#### ЗАДАНИЕ:
Воспроизведите без изменений часть письма: начните с того места, где стоят слова «В Париже, действительно, легче», и остановитесь после слов «переводов из Потье.».
------ ОТРЫВОК ------
Москва, 25 ноября 1959
Дорогой Илья Григорьевич, когда приближаются круглые даты — а мне на днях стукнет 60! — начинаешь думать не столько о достигнутом, сколько об упущенном; мне подумалось о том, что, несмотря на наше сорокалетнее знакомство, Вы, верно, никогда не держали в руках ни одной моей книги стихов, хотя их вышло в моей жизни восемь и на днях будет сдана в набор еще одна, куда войдут стихи 1916–1959 годов. Мне захотелось сделать Вам очень скромный подарок — «Высокий берег»[707], куда вошла часть моих стихов о Париже. В новой книге парижский цикл будет полнее.
Когда мы познакомились? Я думаю, в Киеве в 1919 году — вспоминаю, что Вы зашли к Хазиным[708] утром; с Вами была рукопись перевода трагедии о каком-то короле (забыл, кто автор и какой король). Нас познакомил О.Э.Мандельштам, наш общий друг и посетитель кафе вблизи Думской площади; мне пришлось быть свидетелем и очень страшного эпизода в Доме печати, когда Вы уводили в сторону рассвирепевшего Блюмкина[709], собирающегося за что-то мстить бедному Мандельштаму…
Харьков. Узкий переулок около театра; кафе в этом Рымарском переулке — с пестрой публикой (какой-то тип рассказывает, что ему поручено вывезти через линию фронта дядю Троцкого в обмен на белого генерала). Интересные Ваши устные рассказы — многое из того, что после довелось прочитать в «Хулио Хуренито». А там — через несколько лет — Париж, Монпарнас, кафе «Дом», иногда Ротонда. Авеню Мэн[710]… Я пришел к Вам по какому-то делу, у Вас температура 38, но Вы не прекращаете работы над романом.
В Париже, действительно, легче встречаться людям, у которых есть общие интересы, чем в Москве. Видели ли Вы мои монографии 30-х гг., переводы со статьями «Эжен Потье[711]. Песни» и «Поэты парижских баррикад», о которых весьма лестно отзывался «Монд», писавший, что я открываю французам забытые ими ценности их революционной лирики? Так же лестно отзывался о моей работе Жан Фревиль[712] в «Юманите». К сожалению, я раздражал многих докторов наук тем, что «открыл» то, что надлежало открыть им; поэтому много лет не удается мне выпустить 3-е значительно дополненное издание «Поэтов парижских баррикад». Также отлеживаются дома в папке 5000 строк многократно мной переработанных переводов из Потье.
------ ИСХОДНЫЙ МАТЕРИАЛ ------
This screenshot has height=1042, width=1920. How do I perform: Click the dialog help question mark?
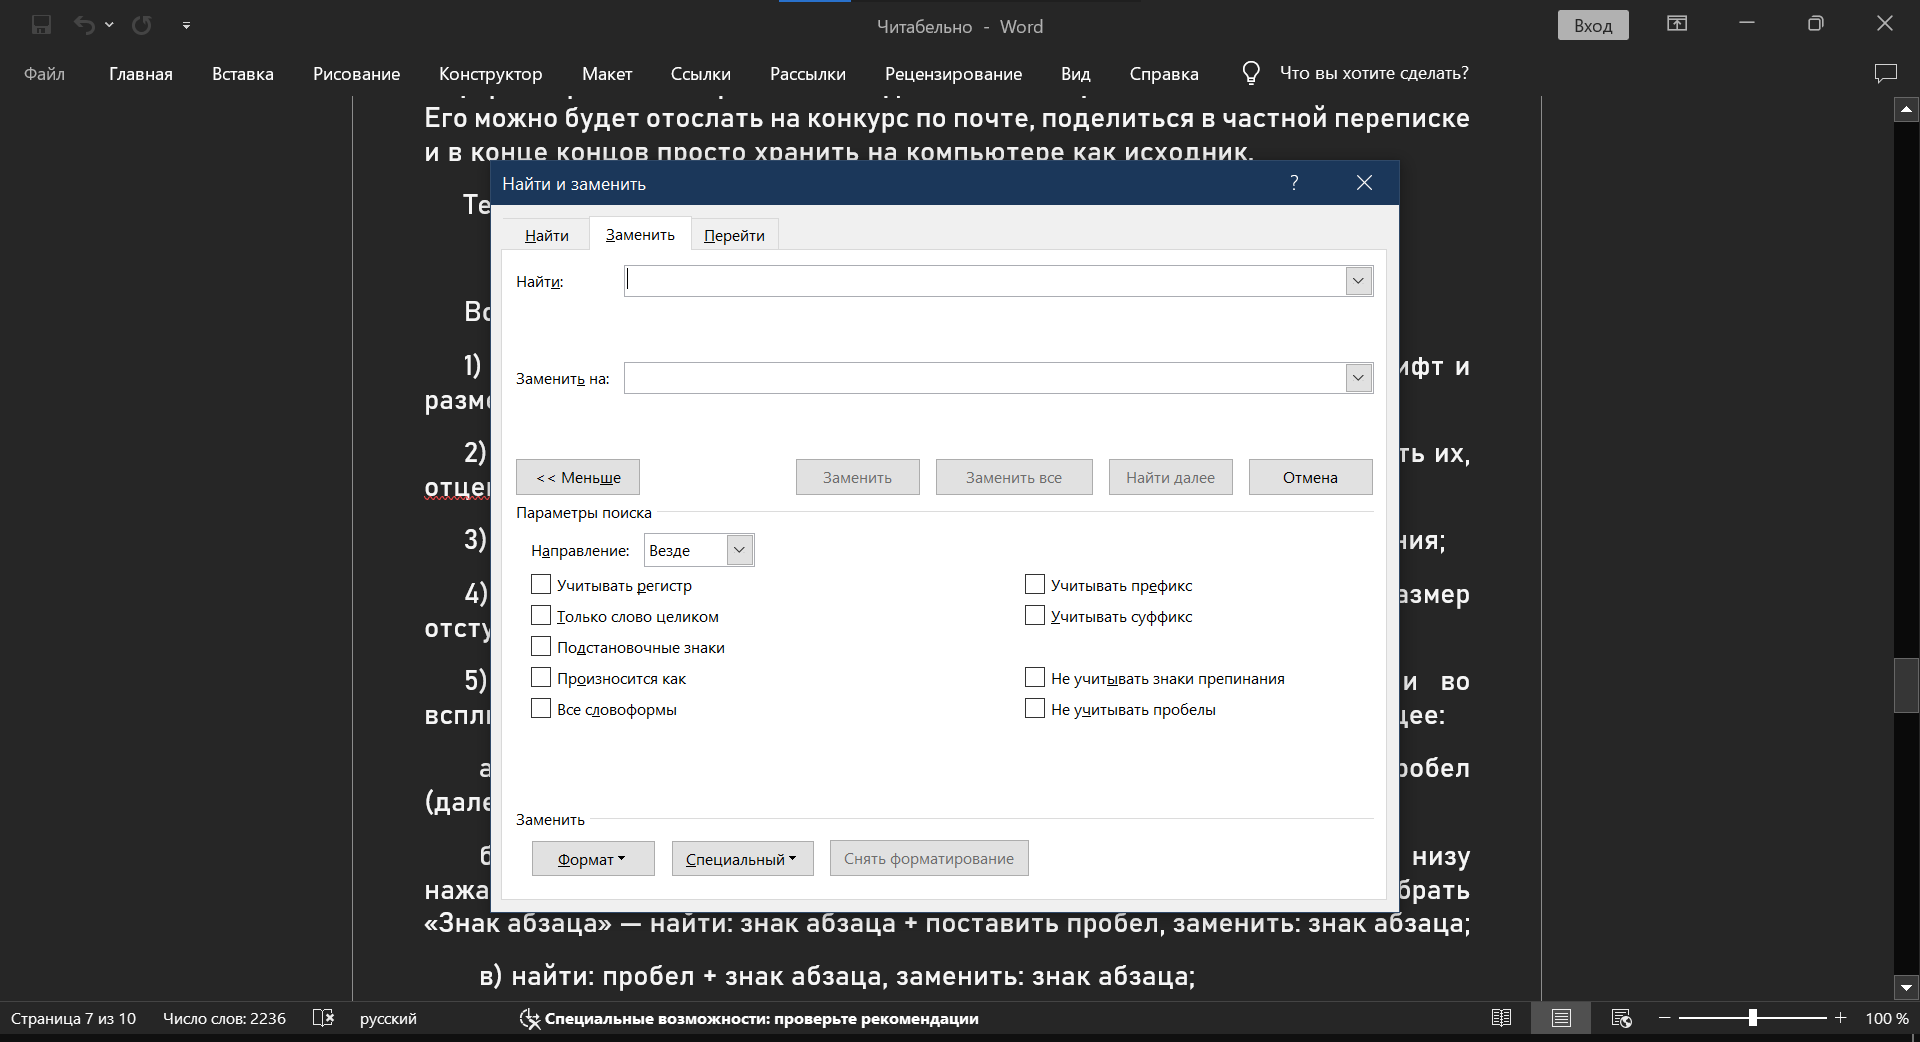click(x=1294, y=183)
------
------ ИСХОДНЫЙ МАТЕРИАЛ ------
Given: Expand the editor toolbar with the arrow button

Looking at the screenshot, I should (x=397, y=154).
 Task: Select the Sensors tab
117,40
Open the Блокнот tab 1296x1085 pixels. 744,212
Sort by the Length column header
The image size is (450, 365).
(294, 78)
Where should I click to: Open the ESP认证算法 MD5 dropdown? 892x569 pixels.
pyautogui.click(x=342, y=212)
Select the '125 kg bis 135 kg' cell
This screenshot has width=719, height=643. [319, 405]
------
#### ПРАВИЛЬНЫЙ ОТВЕТ:
В Париже, действительно, легче встречаться людям, у которых есть общие интересы, чем в Москве. Видели ли Вы мои монографии 30-х гг., переводы со статьями «Эжен Потье[711]. Песни» и «Поэты парижских баррикад», о которых весьма лестно отзывался «Монд», писавший, что я открываю французам забытые ими ценности их революционной лирики? Так же лестно отзывался о моей работе Жан Фревиль[712] в «Юманите». К сожалению, я раздражал многих докторов наук тем, что «открыл» то, что надлежало открыть им; поэтому много лет не удается мне выпустить 3-е значительно дополненное издание «Поэтов парижских баррикад». Также отлеживаются дома в папке 5000 строк многократно мной переработанных переводов из Потье.